Other books are challenged for political reasons. “A People’s History of the United States” by Howard Zinn has been condemned as being biased and un-American. Zinn, a Boston University political science professor, changed the way history is told by viewing it at a “grassroots” level through the lens of the “have-nots” rather than the “haves.” He often did this using first-hand accounts such as letters and speeches. Zinn was actually the target of a bill introduced in the Arkansas state legislature to prevent public schools from assigning any of his books and articles, and that was not the first attempt to silence those stories. “Nickel and Dimed: On (Not) Getting by in America” by Barbara Ehrenreich was also challenged for political reasons (along with references to drug use, offensive language and religious viewpoints). Ehrenreich went undercover in various minimum wage jobs in several different locations in the country to see if it was possible to “get by.” Her conclusion in every case was a resounding “No!” but that put capitalism, or at least our current form of capitalism, in a bad light.
Another reason for challenging books seems to be a vague sense of protecting, or over-protecting, our babies. “The Fault in Our Stars” by John Green is a love story about two teens trying to live and survive cancer.
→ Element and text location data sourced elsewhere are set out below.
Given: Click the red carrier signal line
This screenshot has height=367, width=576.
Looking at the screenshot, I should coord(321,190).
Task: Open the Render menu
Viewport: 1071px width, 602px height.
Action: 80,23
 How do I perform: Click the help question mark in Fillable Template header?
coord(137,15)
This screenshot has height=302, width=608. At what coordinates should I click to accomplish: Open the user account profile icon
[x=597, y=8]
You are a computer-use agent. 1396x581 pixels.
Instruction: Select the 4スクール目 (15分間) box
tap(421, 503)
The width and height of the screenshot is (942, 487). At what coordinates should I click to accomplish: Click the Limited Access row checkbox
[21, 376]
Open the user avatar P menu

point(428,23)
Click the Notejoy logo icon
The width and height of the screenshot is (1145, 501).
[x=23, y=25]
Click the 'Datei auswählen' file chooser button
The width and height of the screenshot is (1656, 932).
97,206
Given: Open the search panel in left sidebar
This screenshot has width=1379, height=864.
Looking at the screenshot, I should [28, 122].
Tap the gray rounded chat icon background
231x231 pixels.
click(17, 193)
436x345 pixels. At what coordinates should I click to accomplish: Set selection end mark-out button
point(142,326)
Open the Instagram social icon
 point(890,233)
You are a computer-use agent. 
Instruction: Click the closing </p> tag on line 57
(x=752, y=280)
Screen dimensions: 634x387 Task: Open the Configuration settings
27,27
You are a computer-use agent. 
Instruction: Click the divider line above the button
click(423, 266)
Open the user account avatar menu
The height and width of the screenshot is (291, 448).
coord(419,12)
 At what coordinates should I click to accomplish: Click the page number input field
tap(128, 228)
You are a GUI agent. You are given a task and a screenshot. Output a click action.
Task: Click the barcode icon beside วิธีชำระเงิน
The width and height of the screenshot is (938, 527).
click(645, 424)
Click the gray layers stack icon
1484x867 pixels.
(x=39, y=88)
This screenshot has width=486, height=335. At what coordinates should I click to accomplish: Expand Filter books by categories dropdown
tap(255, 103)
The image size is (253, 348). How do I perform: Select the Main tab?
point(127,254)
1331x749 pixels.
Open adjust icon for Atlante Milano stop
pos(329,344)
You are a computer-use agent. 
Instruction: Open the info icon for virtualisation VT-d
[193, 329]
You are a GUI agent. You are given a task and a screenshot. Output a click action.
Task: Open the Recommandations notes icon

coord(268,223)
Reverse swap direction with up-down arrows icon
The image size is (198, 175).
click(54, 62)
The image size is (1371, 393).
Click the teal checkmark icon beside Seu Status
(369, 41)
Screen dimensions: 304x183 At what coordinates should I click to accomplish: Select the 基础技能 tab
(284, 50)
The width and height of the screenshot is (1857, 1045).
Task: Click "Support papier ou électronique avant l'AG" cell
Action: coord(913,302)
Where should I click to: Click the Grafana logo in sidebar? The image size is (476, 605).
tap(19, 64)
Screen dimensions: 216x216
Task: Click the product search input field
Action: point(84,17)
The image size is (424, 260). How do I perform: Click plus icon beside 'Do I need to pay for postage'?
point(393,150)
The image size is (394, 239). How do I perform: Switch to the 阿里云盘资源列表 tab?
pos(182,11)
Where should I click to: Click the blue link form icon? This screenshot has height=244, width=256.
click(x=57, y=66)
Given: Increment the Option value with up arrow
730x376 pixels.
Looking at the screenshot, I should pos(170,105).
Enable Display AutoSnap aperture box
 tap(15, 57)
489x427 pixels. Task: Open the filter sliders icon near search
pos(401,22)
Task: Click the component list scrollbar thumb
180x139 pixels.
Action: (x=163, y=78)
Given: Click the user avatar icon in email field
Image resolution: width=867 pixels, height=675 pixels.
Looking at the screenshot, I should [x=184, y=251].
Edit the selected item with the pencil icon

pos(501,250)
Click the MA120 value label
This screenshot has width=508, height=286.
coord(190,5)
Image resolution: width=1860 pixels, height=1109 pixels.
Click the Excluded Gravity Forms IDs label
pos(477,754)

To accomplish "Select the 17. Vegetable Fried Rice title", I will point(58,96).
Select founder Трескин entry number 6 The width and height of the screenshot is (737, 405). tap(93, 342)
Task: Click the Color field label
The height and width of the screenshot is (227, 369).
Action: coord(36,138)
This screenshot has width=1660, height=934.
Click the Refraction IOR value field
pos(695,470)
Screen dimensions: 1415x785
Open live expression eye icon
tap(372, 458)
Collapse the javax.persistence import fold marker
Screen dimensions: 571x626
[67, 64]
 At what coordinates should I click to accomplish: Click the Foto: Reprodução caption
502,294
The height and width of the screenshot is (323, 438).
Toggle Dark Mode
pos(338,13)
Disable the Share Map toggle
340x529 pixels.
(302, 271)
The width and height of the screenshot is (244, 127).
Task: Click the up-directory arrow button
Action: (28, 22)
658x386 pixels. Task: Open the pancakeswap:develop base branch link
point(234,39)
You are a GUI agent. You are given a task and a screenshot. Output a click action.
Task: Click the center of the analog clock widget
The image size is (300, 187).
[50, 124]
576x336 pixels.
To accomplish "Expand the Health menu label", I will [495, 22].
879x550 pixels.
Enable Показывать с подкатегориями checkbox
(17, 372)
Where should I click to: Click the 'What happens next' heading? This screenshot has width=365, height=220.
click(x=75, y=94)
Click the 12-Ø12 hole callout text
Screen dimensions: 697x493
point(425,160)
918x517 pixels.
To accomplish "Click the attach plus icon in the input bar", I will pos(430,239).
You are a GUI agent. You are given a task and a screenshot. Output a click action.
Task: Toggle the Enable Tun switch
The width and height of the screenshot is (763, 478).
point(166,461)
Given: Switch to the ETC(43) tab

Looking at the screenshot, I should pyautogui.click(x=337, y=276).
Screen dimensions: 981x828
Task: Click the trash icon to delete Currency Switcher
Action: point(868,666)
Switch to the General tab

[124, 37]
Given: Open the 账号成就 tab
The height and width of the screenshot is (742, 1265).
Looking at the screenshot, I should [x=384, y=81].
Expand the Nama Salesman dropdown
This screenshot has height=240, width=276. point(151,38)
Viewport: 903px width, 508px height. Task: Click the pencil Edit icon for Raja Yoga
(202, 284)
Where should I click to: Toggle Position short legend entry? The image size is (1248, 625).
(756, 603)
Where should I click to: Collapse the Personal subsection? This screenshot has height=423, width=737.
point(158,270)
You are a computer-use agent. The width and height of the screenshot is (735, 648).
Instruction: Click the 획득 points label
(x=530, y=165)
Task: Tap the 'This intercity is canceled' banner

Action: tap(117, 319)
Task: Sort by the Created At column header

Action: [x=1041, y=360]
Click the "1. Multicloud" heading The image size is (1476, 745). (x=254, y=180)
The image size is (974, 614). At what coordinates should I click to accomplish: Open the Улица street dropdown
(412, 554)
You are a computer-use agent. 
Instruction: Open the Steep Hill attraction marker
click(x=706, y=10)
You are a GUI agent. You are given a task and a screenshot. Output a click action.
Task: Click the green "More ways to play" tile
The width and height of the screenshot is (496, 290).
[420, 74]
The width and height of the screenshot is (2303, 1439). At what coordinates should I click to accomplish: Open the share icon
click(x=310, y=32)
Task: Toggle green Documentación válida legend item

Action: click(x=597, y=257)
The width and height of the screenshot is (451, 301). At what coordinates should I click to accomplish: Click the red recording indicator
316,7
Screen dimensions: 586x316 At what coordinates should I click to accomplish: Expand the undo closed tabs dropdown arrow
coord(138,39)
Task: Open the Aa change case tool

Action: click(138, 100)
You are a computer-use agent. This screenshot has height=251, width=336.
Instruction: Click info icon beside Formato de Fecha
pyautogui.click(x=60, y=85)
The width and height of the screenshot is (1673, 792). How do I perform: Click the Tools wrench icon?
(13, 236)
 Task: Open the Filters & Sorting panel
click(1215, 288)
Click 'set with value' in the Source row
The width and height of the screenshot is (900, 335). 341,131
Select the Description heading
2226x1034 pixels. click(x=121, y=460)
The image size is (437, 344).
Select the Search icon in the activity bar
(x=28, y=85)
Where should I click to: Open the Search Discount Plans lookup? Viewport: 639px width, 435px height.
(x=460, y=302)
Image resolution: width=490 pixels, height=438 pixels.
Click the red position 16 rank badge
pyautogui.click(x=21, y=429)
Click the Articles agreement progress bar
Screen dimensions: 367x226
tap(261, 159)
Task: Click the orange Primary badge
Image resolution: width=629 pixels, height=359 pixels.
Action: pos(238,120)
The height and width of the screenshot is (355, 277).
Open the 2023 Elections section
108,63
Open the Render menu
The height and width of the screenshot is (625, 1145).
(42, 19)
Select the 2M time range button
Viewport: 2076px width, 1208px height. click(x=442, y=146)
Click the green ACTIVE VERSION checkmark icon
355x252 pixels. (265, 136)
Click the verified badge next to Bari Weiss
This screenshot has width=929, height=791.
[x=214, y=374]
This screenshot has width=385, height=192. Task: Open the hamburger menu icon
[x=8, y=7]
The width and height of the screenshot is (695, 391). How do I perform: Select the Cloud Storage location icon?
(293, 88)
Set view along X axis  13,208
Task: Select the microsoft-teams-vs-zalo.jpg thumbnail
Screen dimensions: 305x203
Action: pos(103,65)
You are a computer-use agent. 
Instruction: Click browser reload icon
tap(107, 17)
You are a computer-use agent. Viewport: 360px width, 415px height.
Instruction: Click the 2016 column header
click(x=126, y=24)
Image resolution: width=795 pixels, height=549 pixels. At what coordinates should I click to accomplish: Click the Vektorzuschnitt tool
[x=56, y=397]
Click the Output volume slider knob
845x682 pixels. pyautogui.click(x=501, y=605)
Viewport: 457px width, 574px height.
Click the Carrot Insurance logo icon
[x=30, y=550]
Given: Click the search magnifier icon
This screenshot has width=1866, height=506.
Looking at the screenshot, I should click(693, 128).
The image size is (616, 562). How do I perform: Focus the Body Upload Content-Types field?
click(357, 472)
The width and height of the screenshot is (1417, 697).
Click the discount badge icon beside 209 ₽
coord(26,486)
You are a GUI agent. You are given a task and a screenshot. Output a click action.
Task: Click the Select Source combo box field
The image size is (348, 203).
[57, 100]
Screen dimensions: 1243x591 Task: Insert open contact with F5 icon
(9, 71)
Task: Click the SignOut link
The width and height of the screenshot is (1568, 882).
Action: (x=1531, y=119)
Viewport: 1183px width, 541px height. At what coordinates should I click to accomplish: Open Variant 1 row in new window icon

This has been such a popular book, probably because it tugs on so many heartstrings. It has won numerous awards and been made into a major motion picture. TFIOS, as it is often referred to, has been challenged for making kids deal with mortality. I’m not even kidding. Do we really want our kids thinking they are immortal? We also try to protect our kids from the realities of war, such as with “Persepolis,” a graphic novel by Marjane Satrapi about her experiences growing up during a revolution in Iran and the rise of the Taliban. It has been challenged for graphic language and images. I really like graphic novels for such difficult topics because “a picture tells a thousand words” and yet they are not as graphic as a photo would be. The graphic novel gives a small degree of separation from reality while still letting us face someone’s dreadful reality.
I understand wanting to protect our young children, but by the time they are in high school, and definitely by college, it’s time to prepare them for a bigger world and books offer such a wonderful way to do that. Even books that we might not agree with politically or religiously offer an opportunity for a conversation. They also give us a chance to develop empathy for someone who may be living a completely different experience than our own. And if we think that limiting exposure to all things sexual will keep kids from experiencing those feelings themselves, I think we are kidding ourselves. Wouldn’t it be better to approach these topics and have the discussions?
I can’t imagine NOT having read these books because they have expanded my world so much. Who would I be without having met Scout and Atticus, Huck Finn, Anne Frank, or Maya Angelou? What are your favorite banned books?